Further House committee hearings had Garcia suggesting to postpone to election to allow more voters to be registered. Representative from Albay Edcel Lagman said that "to postpone an election to accommodate more voters is never a reason for postponing an election. To me, this is strange." A representative from the Department of Budget and Management agreed with Garcia's earlier statement in regards to having a bigger budget if the elections are postponed to 2023.

On September 20, the House of Representatives overwhelmingly passed the bill postponing the election to December 2023 on third reading.  Later that week, the Senate passed the bill on a 17–2 vote, with the dissenters solely coming from the minority bloc. On September 28, both chambers voted to ratify the bicameral conference committee version of the bill, largely based on the Senate version of the bill, that postpones the election to October 2023, and sets the term of office of barangay officials to three years.

On October 10, President Bongbong Marcos signed Republic Act No. 11935 which moved the date of barangay elections to the last Monday of October 2023.

League leadership 
The national president of the Liga ng mga Barangay, Faustino Dy V, resigned in 2019 to run for Congress. He was succeeded by Eden Pineda of Tacloban, and is expected to lead the league into the next elections.

Voter registration 
Because of these elections' postponement, barangay residents who did not or were unable to register between August 1 and September 30, 2019, have the opportunity to enroll their names in the registration period for the 2022 national elections. The period began on January 20, 2020, and would have ended on September 30, 2021. Registration was suspended in some areas in Cavite, Laguna and Batangas due to the Taal Volcano eruption, and in Makilala, Cotabato, due to an earthquake.

On March 10, 2020, the Commission on Elections (COMELEC) suspended voter registration in the entire Philippines due to the COVID-19 pandemic in the country. The commission later stated on August 15 that voter registration would resume on September 1 in areas under "general community quarantine" or "modified general community quarantine". Areas under "enhanced community quarantine" and "modified enhanced community quarantine" will have its registration suspended.

On the eve of the end of registration, chairman Sheriff Abas announced that the commission approved extending registration from October 11 to 30 for voters in the Philippines. On the same day, President Duterte signed into law a registration extension for 30 days from when it is made effective.

After the 2022 general election was held, the COMELEC began preparing for the barangay election, as a postponement law was yet to be passed. As set by the COMELEC, voter registration resumed from July 4 to 23.

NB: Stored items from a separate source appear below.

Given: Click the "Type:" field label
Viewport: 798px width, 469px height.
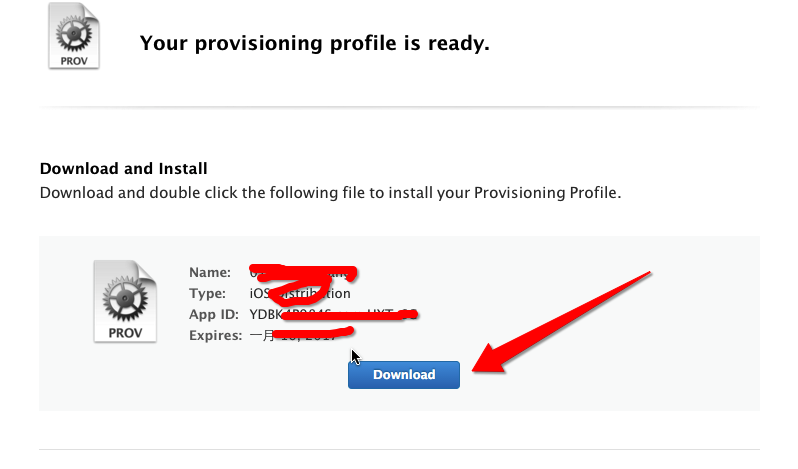Looking at the screenshot, I should [x=210, y=294].
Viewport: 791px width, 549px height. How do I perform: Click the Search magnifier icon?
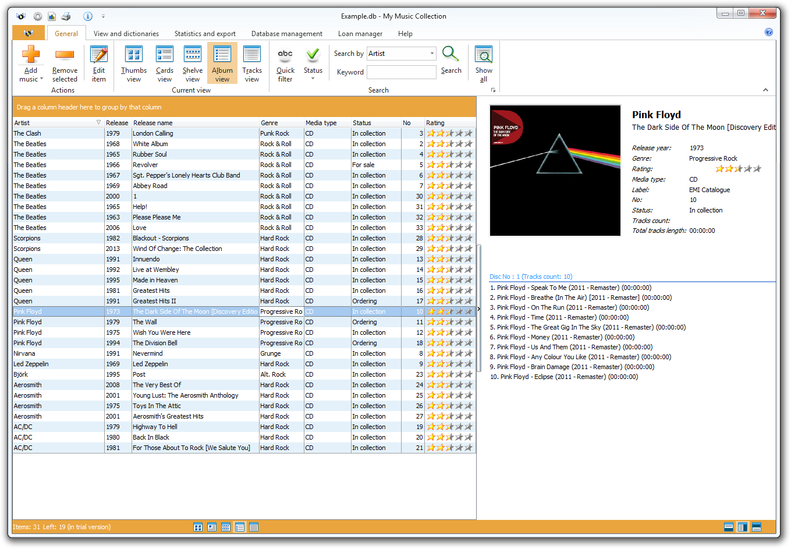[451, 58]
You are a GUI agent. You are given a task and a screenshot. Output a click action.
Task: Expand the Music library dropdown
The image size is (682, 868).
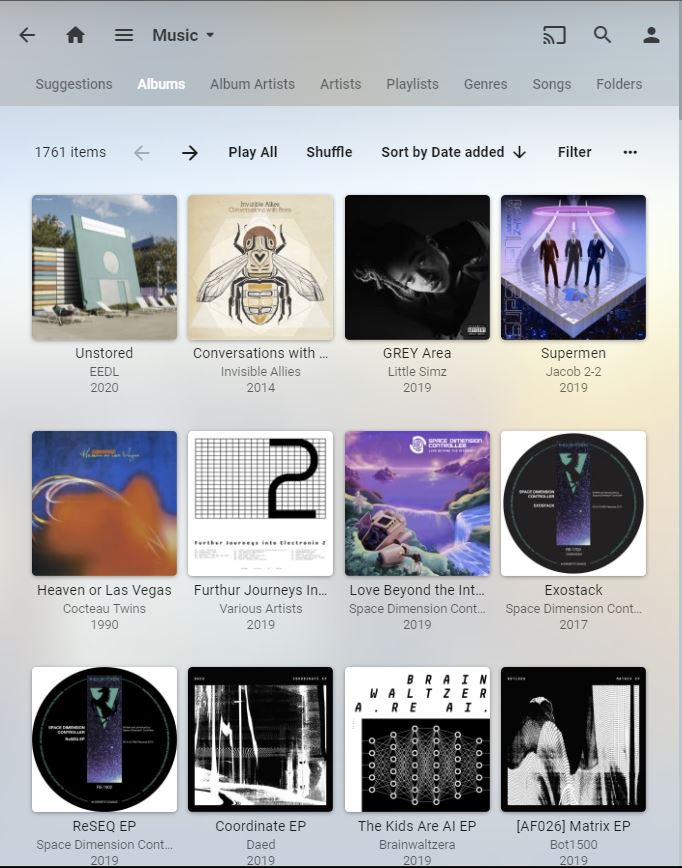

With another postponement of the elections which was supposed to be held in December 2022, the voter registration was set from December 12 to January 31, 2023.

Statistics 
As of October 2022, there are 42,024 barangays. The new barangays that will be contested for the first time in 2022 are:

 Madilay-dilay in Tanay, Rizal, ratified after a successful plebiscite on July 28, 2018
 Lacnog West in Tabuk, Kalinga, ratified after a successful plebiscite on February 22, 2020
 New Canaan in Alabel, Sarangani, ratified after a successful plebiscite on August 20, 2022
 Barangays East, North, South, and West, in Ormoc, ratified after a successful plebiscite on October 8, 2022.
 Barangays District 1 to 28 reorganized to three barangays namely Barangay East, South, and West
 Barangay District 29 renamed as "Barangay North"
 Datu Dalidigan and Boganga II in Marawi, Lanao del Sur, ratified after a successful plebiscite on March 18, 2023.

This is a decrease from the 41,948 barangays disputed in May 2018, and an additional 96 disputed in Marawi later that year.

As there are one barangay chairman and seven regular barangay councilors, and the same number of SK chairmen and councilors in each barangay, there shall be 42,024 barangay captains and SK chairmen each, and 294,168 regular Sangguniang Barangay and SK councilors' positions each, that shall be disputed to date.